What the task requires: Beginning with the line that holds "The image size is (1641, 764)." and ending with the last line below, please copy every line exactly, add nothing, and leave out the pictures.

Collected data entries

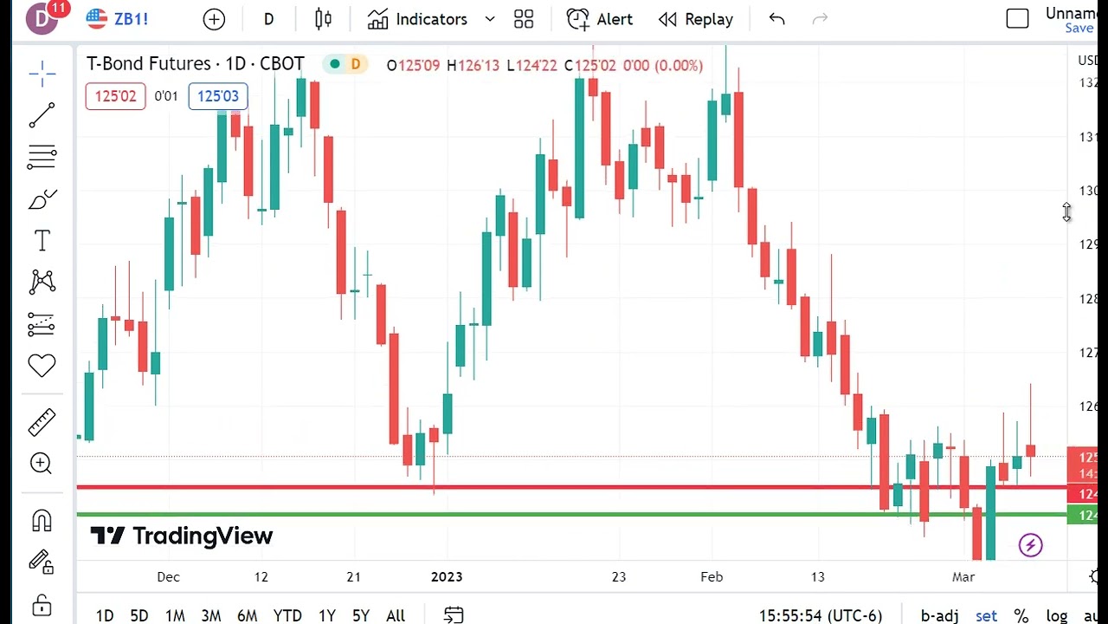Pick the measure ruler tool
Screen dimensions: 1108x624
(x=42, y=421)
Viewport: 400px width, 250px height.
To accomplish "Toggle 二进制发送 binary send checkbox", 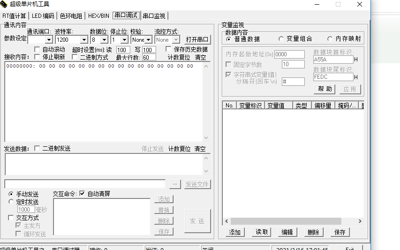I will [x=37, y=149].
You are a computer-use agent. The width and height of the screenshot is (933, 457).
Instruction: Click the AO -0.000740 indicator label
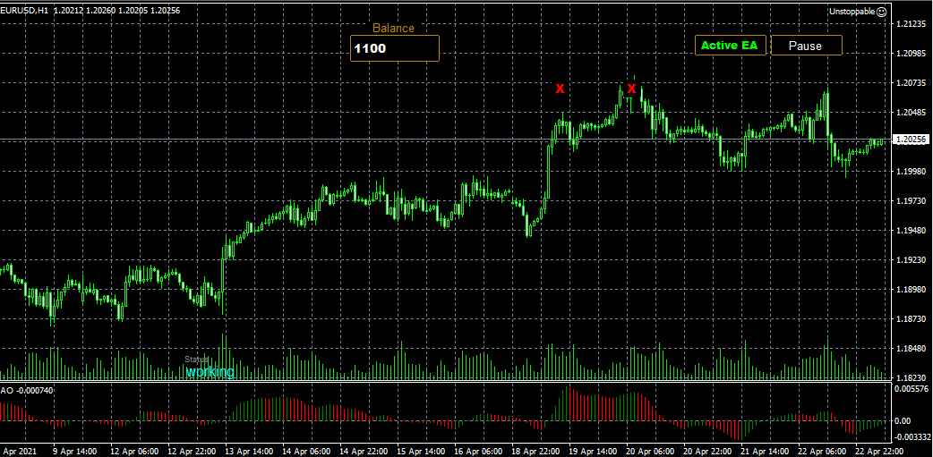pyautogui.click(x=28, y=391)
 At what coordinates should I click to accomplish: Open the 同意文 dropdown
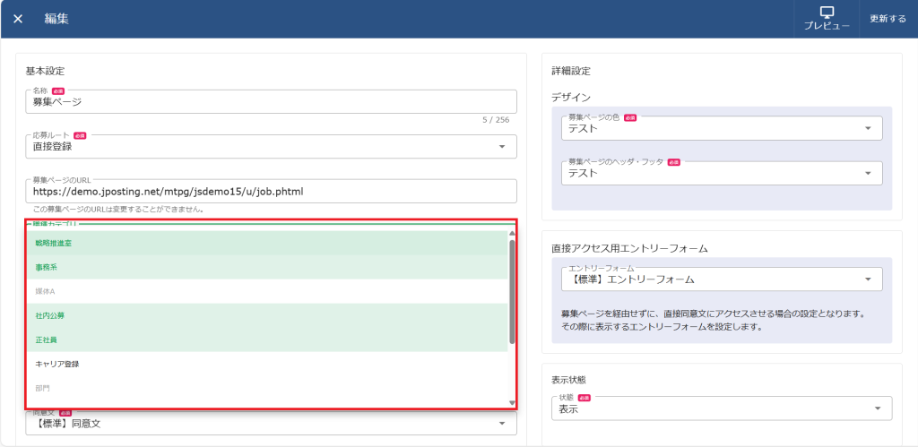click(x=271, y=423)
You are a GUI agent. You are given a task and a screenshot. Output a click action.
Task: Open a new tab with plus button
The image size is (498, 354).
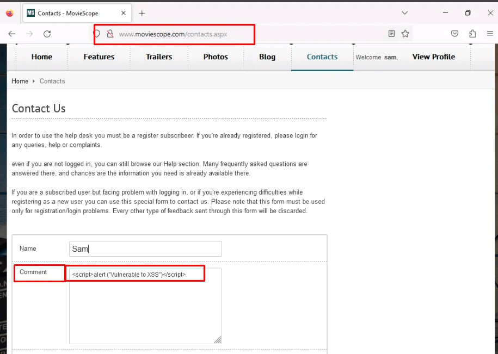tap(142, 13)
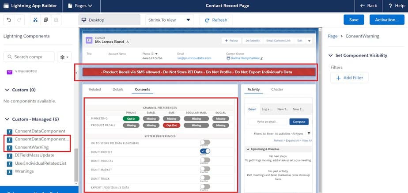Image resolution: width=408 pixels, height=193 pixels.
Task: Collapse the Custom - Managed section
Action: click(x=7, y=119)
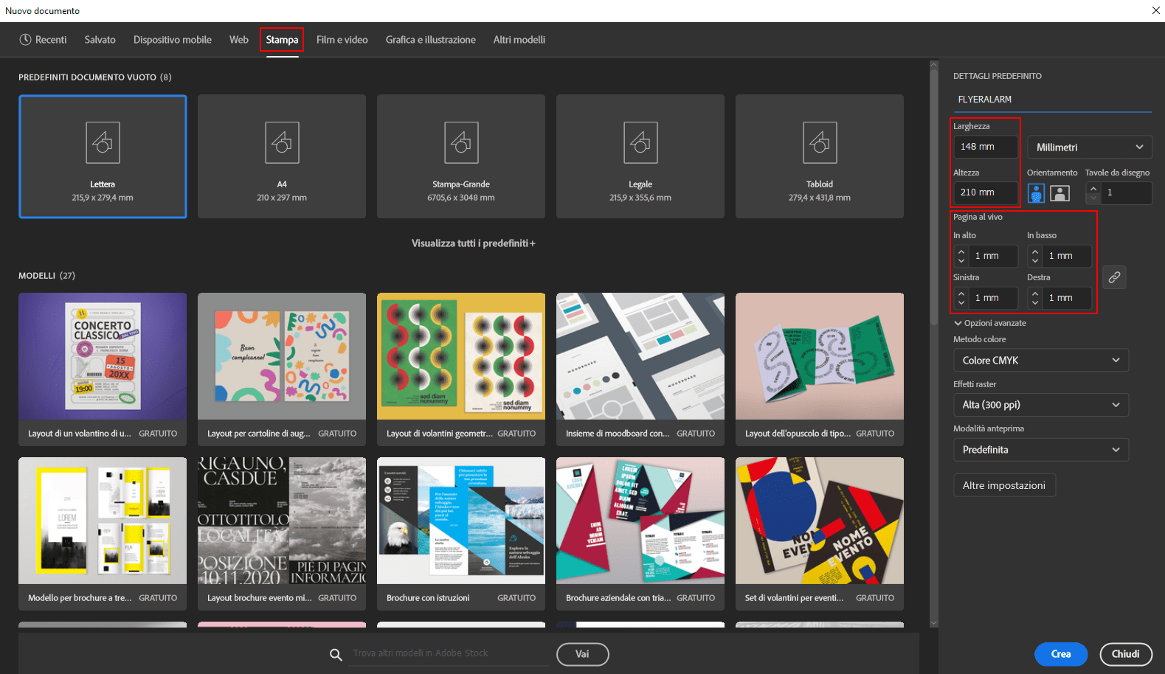Expand the Alta (300 ppi) raster effects dropdown
Image resolution: width=1165 pixels, height=674 pixels.
point(1040,405)
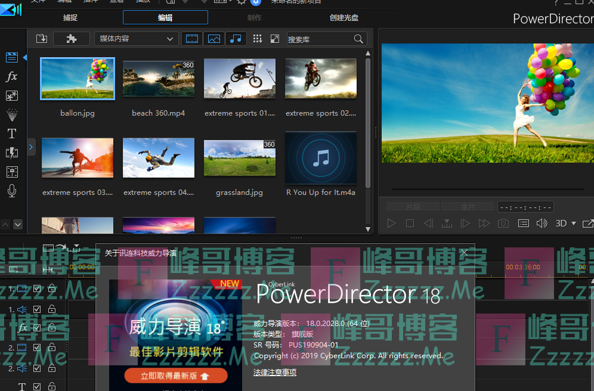
Task: Uncheck audio track 1 enable checkbox
Action: click(x=37, y=309)
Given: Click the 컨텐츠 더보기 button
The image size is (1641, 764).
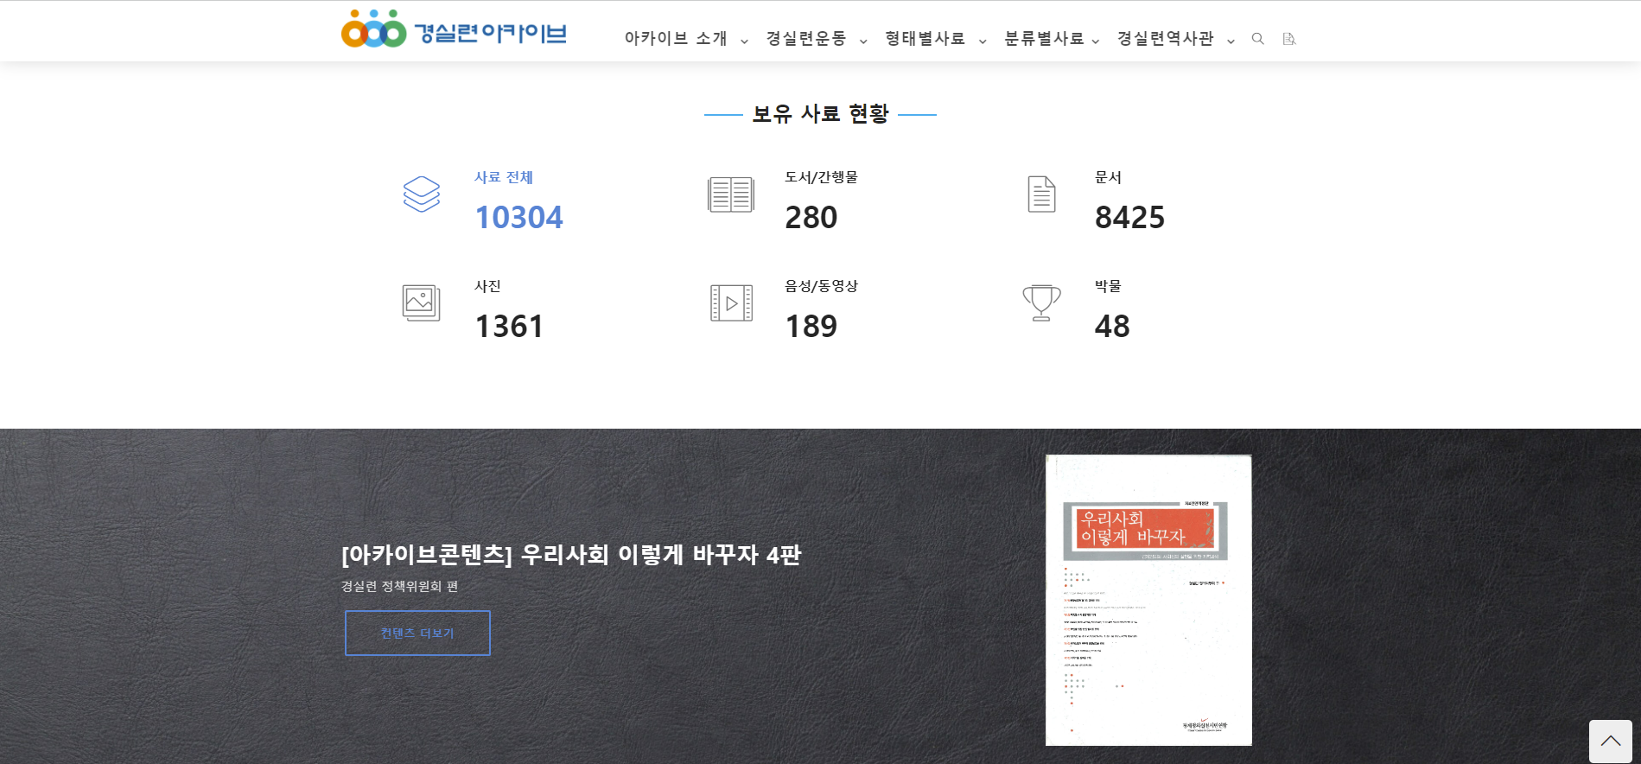Looking at the screenshot, I should (417, 633).
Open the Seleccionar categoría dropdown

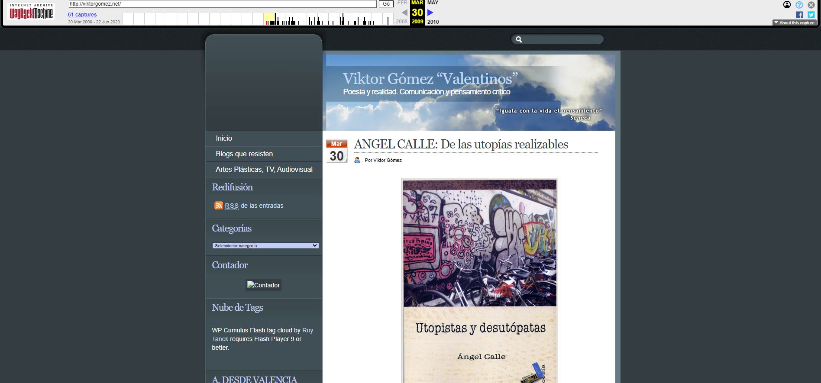265,245
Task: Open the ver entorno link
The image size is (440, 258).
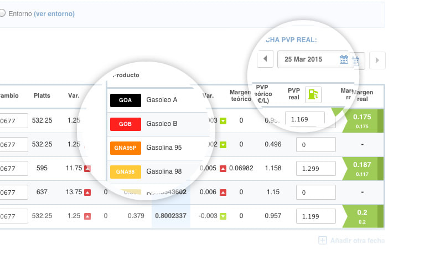Action: click(x=54, y=13)
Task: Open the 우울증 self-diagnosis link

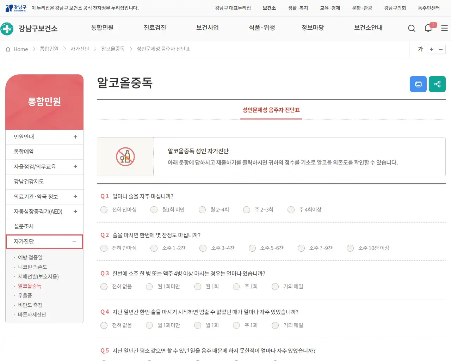Action: click(x=25, y=295)
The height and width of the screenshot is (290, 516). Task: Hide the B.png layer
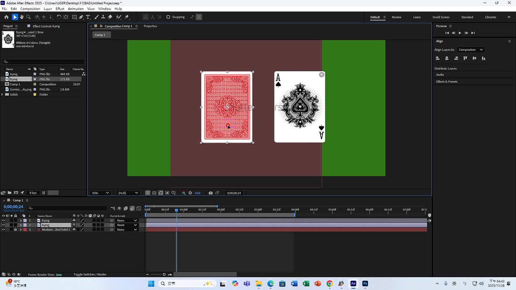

Answer for the task:
The image size is (1641, 764).
Looking at the screenshot, I should (417, 633).
Open the Seleccionar categoría dropdown

265,245
Task: Open the ver entorno link
The image size is (440, 258).
Action: click(x=54, y=13)
Task: Open the 우울증 self-diagnosis link

Action: click(x=25, y=295)
The height and width of the screenshot is (290, 516). Task: Hide the B.png layer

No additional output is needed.